On Saturday 18 August 2018 twelve of us plus Treacle, a well behaved black labrador met at Shillito Woods for a walk across the moorlands of Ramsley Moor and Big Moor. Managed by the Eastern Moors partnership this moorland is a delight for those that enjoy open space, wildlife and a step back to the Neolithic and Bronze Age. This is a place where you’re likely to hear the first cuckoo of the year, flora and fauna that changes with the seasons and the remains of stone circles and burial sites from over 4000 years ago.

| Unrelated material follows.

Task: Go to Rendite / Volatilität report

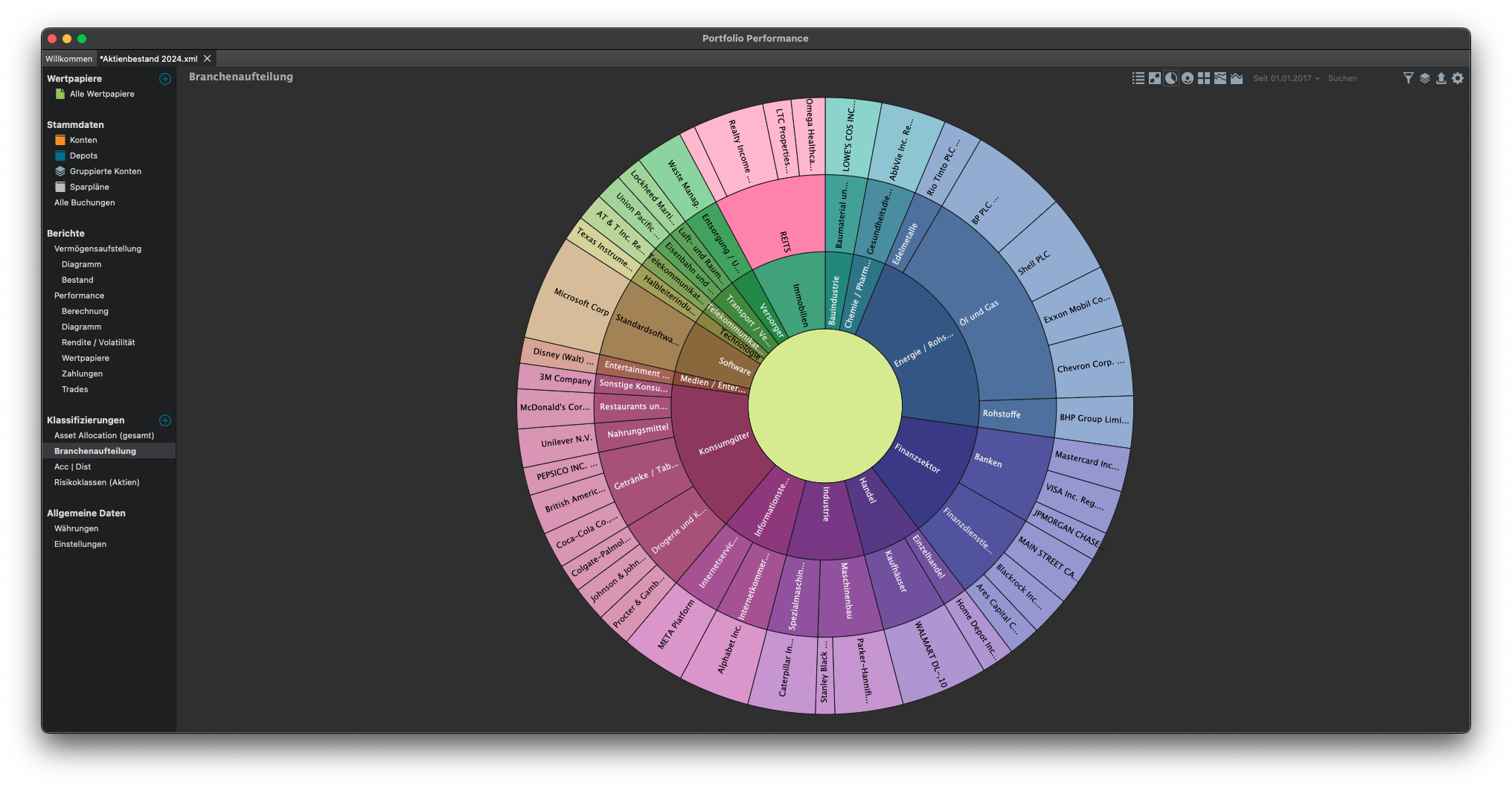Action: 98,342
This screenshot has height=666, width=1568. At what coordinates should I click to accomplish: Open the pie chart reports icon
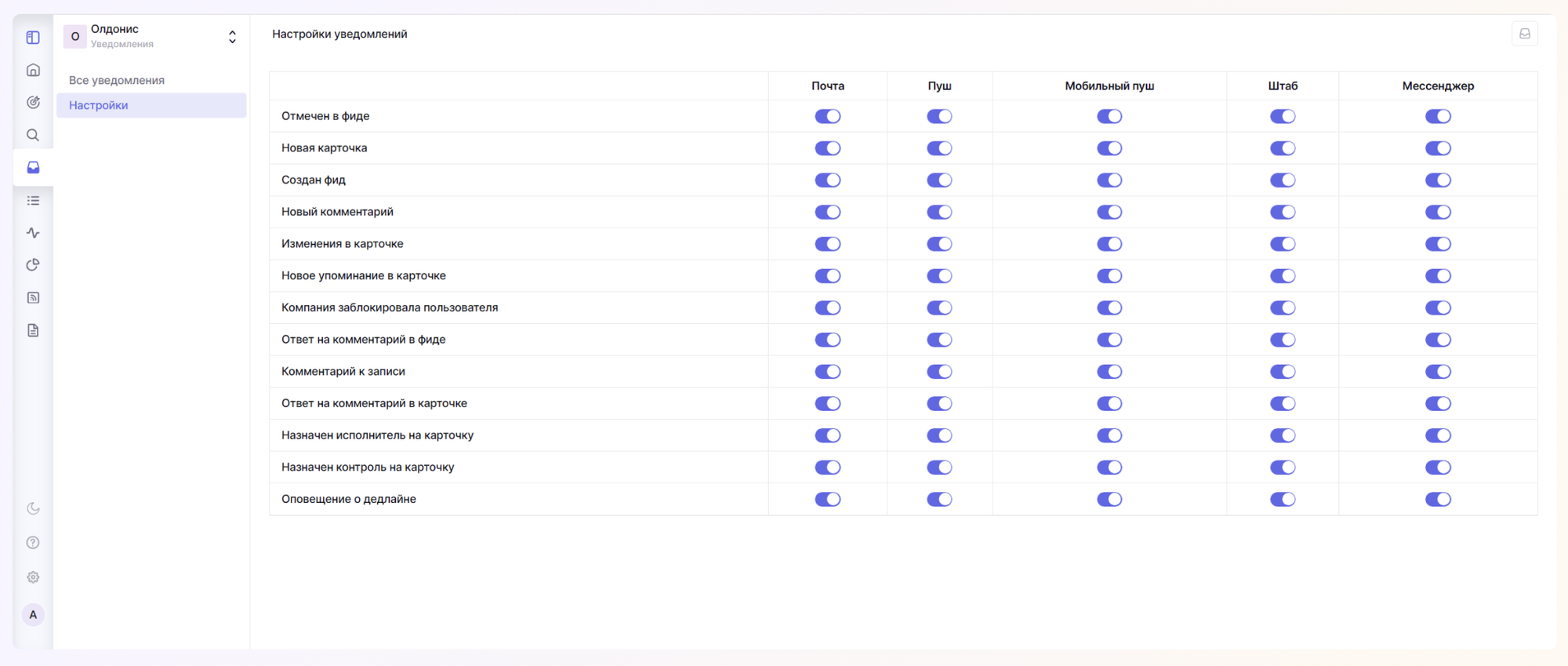coord(33,265)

The walk took us in an anti clockwise direction from Shillito Woods with the group enjoying the initial easy going downhill section chatting away as we met the bridleway at a stile near Smeekly. For Treacle it was touch and go whether that was the end of her walk as the stile there was proving a little sticky as she found herself in a jam trying to get over it. However, with some coaxing she found a way under the adjacent gate. It was then a gradual uphill with the warm morning sunshine getting warmer in this sheltered spot as we passed Rowan, bilberry and blackberry bushes before meeting Baslow Road.
Directly across Baslow Road we had a brief refreshment stop alongside a Guide Stoop (Stone Waymarker) and a Companion Stone to try and decipher the prose, see companionstones.org.uk. for further information. We then set off facing west with the prevailing wind in our face, noticing how the hawthorn trees on our right were leaning away from the prevailing wind after years of battling against the elements here.
Passing what once was the outflow of Barbrook reservoir we headed along the wide drive with the heather and varying shades of green grasses accompanying us. We were a few hundred metres away from a very busy road but we couldn’t hear it, our senses were connecting with the natural world around us. For some there was the discussion on the latest TV celebrity programme and the most recent health promotion. However, if you want a place of solace you can find it here on your doorstep.
We stopped by a second companion stone and then deviated off the main path to locate a couple of stone circles and a long barrow. Dating back to the Bronze Age, these and others in the proximity, provide the strongest example of the single site of stone circle sites in the UK in one area (quote from our member who has explored this area). Stongehenge is important but so is Derbyshire!!
We then crossed Baslow Road for the second time to make our way along Ramsley Moor. In this moorland long barrows and stone circles were exposed following excavations started in 1962. Flint arrow-heads, flint scrapers, saws, flint and stone axes were found; a sign of Neolithic dwellers who once occupied this site. Avoiding hairy caterpillars we walked along the green drive to Ramsley reservoir and then along the road to return to Shillito Woods passing Leash Fen on our right. Some old prose associated with Leash Fen that connects it with Chesterfield and often quoted by our member Glyn Williams evaded me as I chatted with Jane on the road back to the car park. However, it is here:
“When Leash fen was a market town,
Chesterfield was gorse and broom,
Now Chesterfield’s a market town,
Leash Fen a marsh is grown”.
Evidence of how Leash Fen is being managed was seen as we looked across at the hardy cattle munching away on the land.
During the middle ages Beauchief Abbey were the principal land owners here which would account for the large number of crosses in the area. Originally, they were boundary markers but later they also acted as a warning to travellers to keep clear of the dangerous marsh of Leash Fen!!
I sense a walk in the near future connecting us with Beauchief Abbey.